The Dutch brewer brought Sol to SA in September and planned to add more premium brands here, country head Ruud van den Eijnden said on Tuesday.
Growth would also be achieved through established brands such as Heineken, Amstel and Windhoek, he said.
“South Africans love premium beers, with 39% drinking them on a regular basis,” Van den Eijnden said.
South Africans spent more than R103bn buying beer in 2015, an increase of 9.1% from a year earlier, according to researcher Euromonitor International.
Heineken took full control of its South African operations in April after dissolving a joint venture with Diageo.
Its share of SA’s beer market had remained at about 10% over the past five years, dwarfed by SABMiller’s 80%.

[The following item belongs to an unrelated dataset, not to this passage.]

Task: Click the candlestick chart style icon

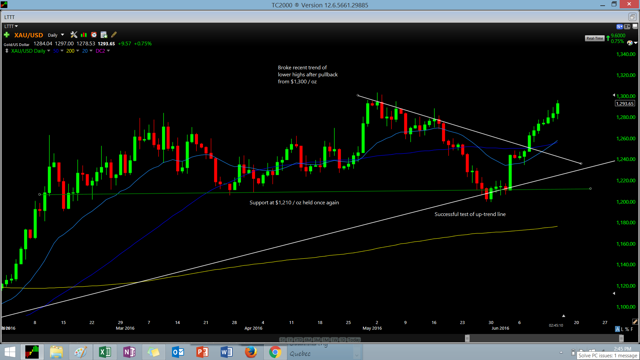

SAB’s imminent takeover by Anheuser-Busch InBev would give the brewer access to more global brands and make competition even more intense, Van den Eijnden said.
“SABMiller is already a formidable competitor,” he said. “Its new parent company has even more financial firepower than SAB, so in that sense I think competition will intensify.”
Heineken added 300 jobs in SA this year, with 95% of these in its sales department, doubling its local sales team, Van den Eijnden said.
That improved its ability to stock shelves and increase product sold, he said.
“It’s probably helpful that the market leader will increase its focus on premium brands as that will pull more customers up the ladder to buy these higher-value beers,” said Jonathan Fyfe, an analyst at Mirabaud Securities in London.
For Heineken, bringing in more premium beers was “stepping up its focus on these brands and a defensive move”.